EXERCISE OBJECTIVE: Check every line of the data for the string "agent" and copy the ones that have it.

Stored data
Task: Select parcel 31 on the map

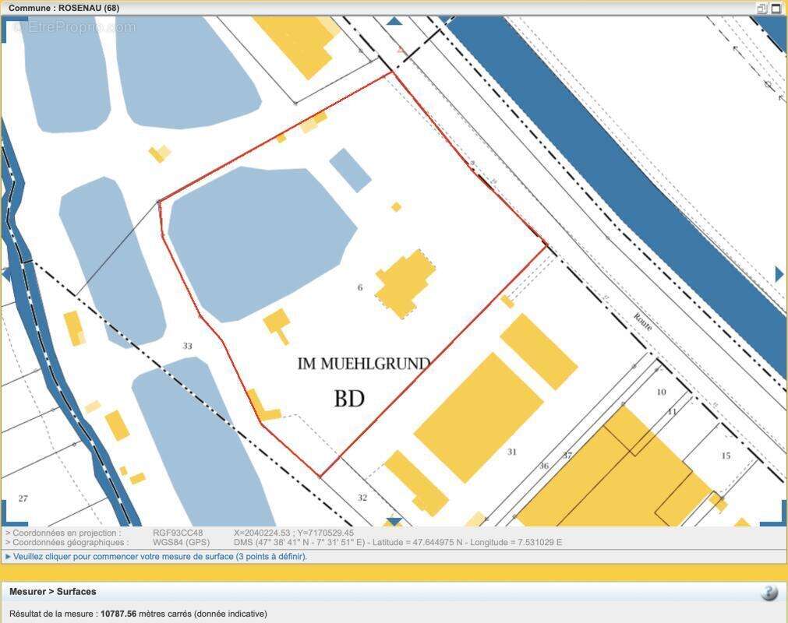Action: coord(512,452)
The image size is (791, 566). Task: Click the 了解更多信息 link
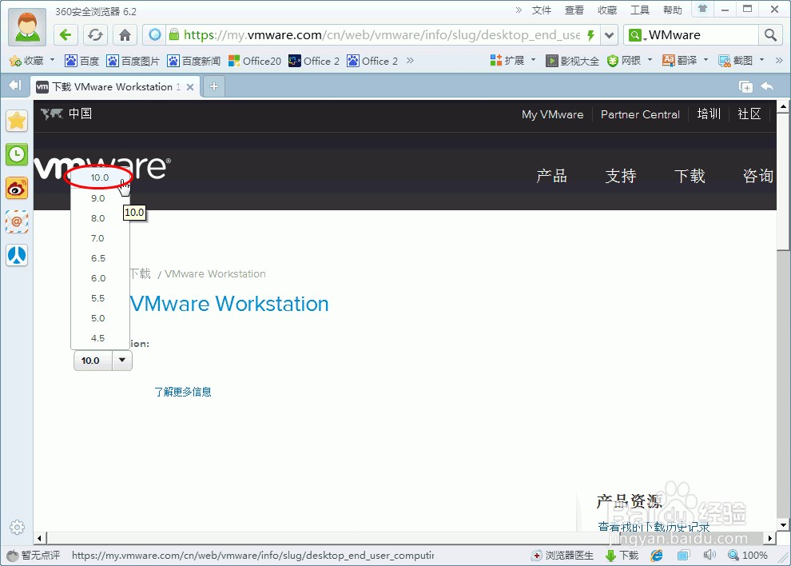click(x=183, y=392)
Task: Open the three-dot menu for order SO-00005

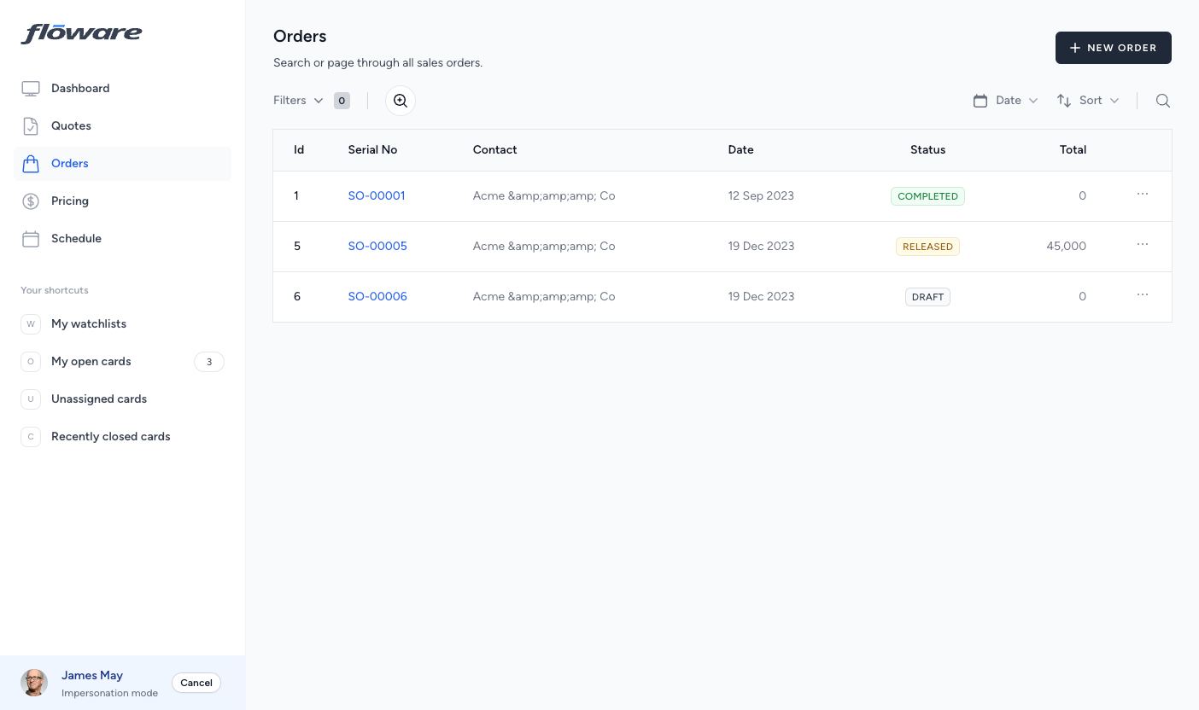Action: (x=1142, y=245)
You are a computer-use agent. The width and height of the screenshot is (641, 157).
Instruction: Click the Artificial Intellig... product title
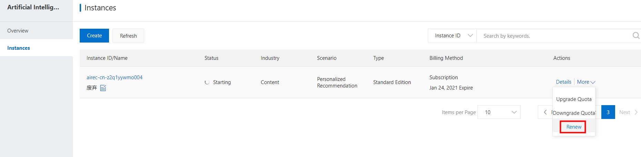click(x=33, y=7)
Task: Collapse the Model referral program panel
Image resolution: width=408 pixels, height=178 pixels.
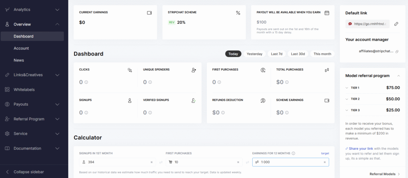Action: [398, 75]
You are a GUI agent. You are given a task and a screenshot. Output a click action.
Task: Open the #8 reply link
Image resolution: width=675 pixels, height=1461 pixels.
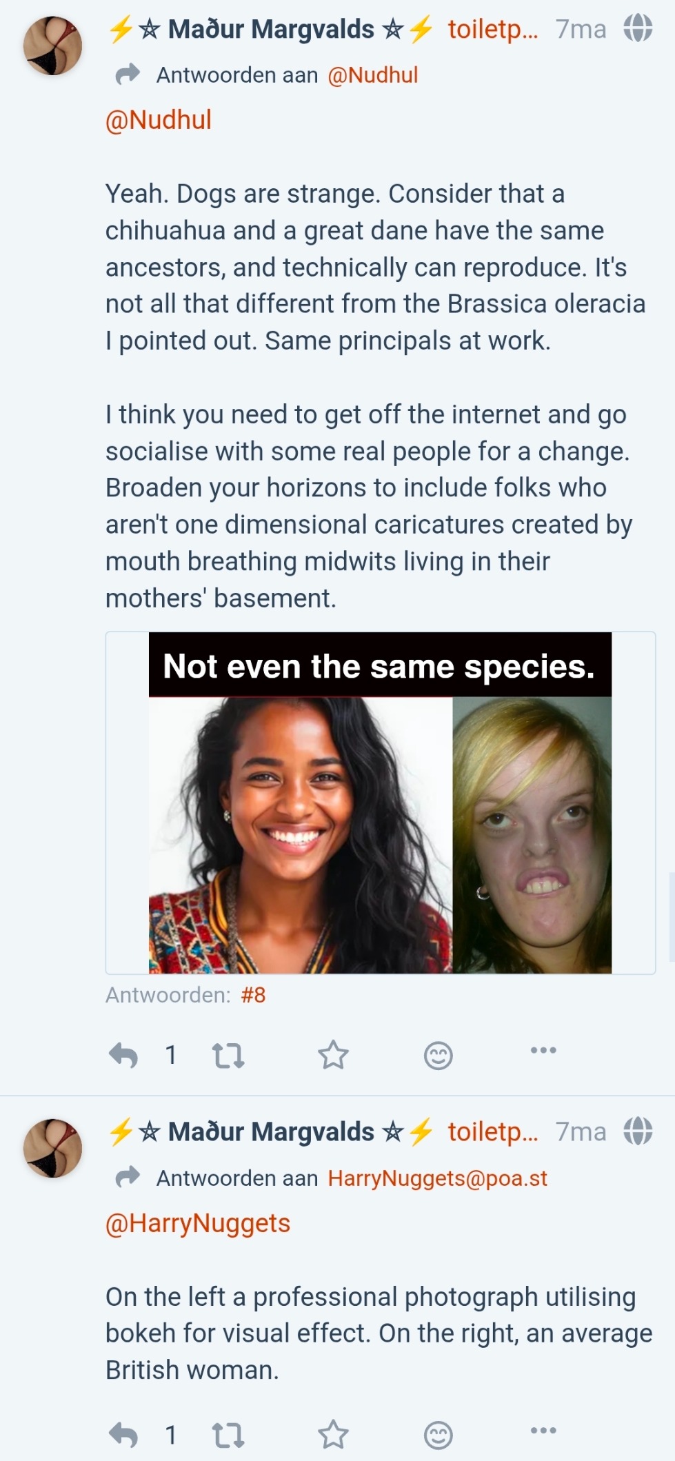point(253,995)
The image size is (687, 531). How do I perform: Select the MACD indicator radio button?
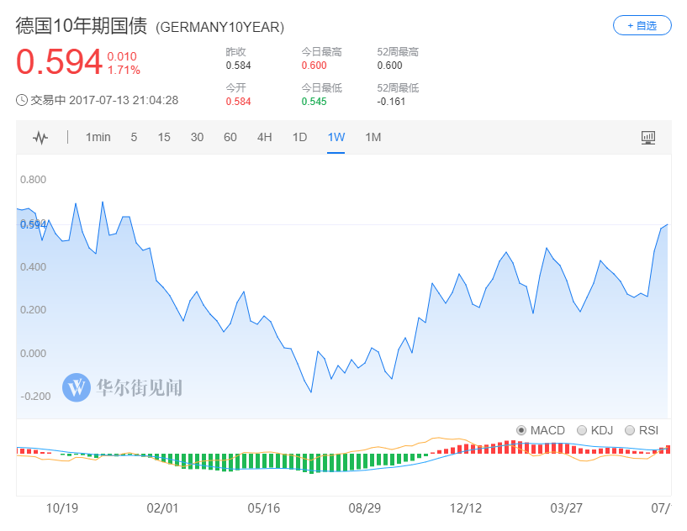pyautogui.click(x=521, y=430)
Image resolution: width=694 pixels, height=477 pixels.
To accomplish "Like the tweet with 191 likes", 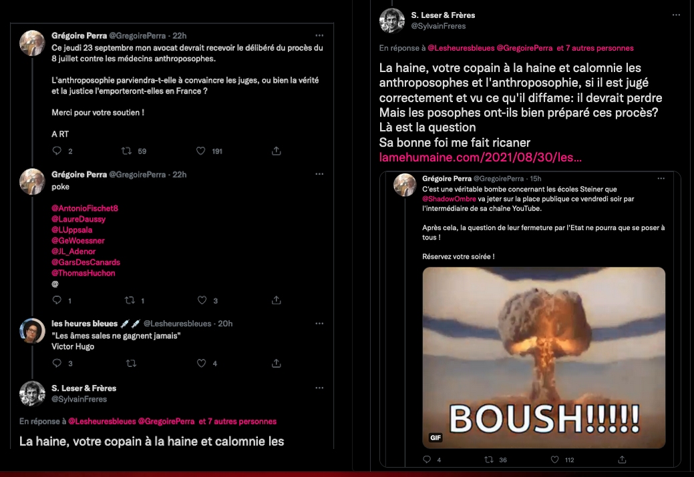I will (200, 151).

EXERCISE OUTPUT:
You are a computer-use agent. The width and height of the screenshot is (641, 157).
You are a GUI agent. You are given a task and a screenshot. Output a click action.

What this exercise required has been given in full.